Liegt geschützt unter starken Tannenbüscheln.
Ist die Stelle nicht wert, allhier zu rasten
und ein kürzeres Stündchen hinzuküssen?
Küsst nicht alles umher? Und sollten’s wir nicht?
Sieh die Äste zur Rechten, Kind. Sie lehnen
aneinander, ein Moos verbindet beide.
Ah, sie küssen mit pflanzenweichen Lippen,
oh, sie trinken gemeinsam ihre Säfte!
Küsst nicht alles? Und sollten wir nicht küssen?
Sieh, zu unseren Füßen schlürft die Tulpe
jedes einsame Tröpfchen süßen Taues
und umschließt es mit Blütenblätterarmen.
Küsst nicht alles? Und sollten wir nicht küssen?

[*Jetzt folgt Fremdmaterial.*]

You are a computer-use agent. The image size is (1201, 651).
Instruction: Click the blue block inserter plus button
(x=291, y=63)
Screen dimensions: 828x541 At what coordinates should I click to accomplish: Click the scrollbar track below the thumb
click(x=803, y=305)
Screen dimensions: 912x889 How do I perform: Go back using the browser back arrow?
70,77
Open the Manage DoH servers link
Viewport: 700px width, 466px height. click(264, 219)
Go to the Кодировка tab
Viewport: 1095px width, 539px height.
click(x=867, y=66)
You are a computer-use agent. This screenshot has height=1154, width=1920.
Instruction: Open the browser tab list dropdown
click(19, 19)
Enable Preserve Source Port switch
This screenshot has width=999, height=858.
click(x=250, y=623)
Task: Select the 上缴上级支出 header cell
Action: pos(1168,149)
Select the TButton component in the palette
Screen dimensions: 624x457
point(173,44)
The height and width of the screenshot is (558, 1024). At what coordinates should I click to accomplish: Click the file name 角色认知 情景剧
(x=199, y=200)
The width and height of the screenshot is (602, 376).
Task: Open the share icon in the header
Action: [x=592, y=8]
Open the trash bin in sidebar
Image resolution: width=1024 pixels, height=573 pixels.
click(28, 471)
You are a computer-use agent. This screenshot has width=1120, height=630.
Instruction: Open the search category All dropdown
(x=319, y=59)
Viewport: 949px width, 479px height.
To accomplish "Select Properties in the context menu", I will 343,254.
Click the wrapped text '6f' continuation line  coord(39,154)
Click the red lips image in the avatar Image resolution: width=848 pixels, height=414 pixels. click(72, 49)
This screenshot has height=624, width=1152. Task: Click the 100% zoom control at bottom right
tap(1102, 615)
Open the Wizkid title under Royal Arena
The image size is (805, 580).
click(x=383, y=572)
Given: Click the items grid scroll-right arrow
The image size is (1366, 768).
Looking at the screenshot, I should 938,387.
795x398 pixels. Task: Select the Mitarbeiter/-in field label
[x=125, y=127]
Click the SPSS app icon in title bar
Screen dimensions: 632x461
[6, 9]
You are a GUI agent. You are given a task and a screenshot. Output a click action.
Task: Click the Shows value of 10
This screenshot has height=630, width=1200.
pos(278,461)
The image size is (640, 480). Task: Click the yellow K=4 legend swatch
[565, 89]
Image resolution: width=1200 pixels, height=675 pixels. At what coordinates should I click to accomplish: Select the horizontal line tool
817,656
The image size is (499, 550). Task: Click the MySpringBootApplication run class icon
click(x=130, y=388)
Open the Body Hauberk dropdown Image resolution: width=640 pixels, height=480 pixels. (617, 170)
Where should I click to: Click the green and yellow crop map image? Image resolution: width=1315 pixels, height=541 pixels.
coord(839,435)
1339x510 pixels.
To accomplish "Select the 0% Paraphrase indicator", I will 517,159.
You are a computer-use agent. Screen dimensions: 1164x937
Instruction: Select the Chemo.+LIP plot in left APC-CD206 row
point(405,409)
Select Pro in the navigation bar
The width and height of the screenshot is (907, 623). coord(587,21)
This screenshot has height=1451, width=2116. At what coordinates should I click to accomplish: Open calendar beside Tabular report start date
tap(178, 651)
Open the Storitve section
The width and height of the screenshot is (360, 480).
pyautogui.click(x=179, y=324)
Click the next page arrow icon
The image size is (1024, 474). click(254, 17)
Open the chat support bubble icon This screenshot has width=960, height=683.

Hinter uns in dem Bächlein küsst die Welle
unablässig den bunten Kiesel runder,
und er dreht sich vor Freude schnell und schneller,
lacht und hüpft über alle seine Brüder!
Küsst nicht alles? Und sollten wir nicht küssen?
Sieh, wie eckig dein Liebster ist, die Nase
ragt ihm aus dem Gesicht so steil verhärtet.
Wieviel Küsse bedarf’s noch, ach wie vieler
Zungenküsse, bis endlich seine Miene
weich genug ist, sein Auge lautres Glück spricht.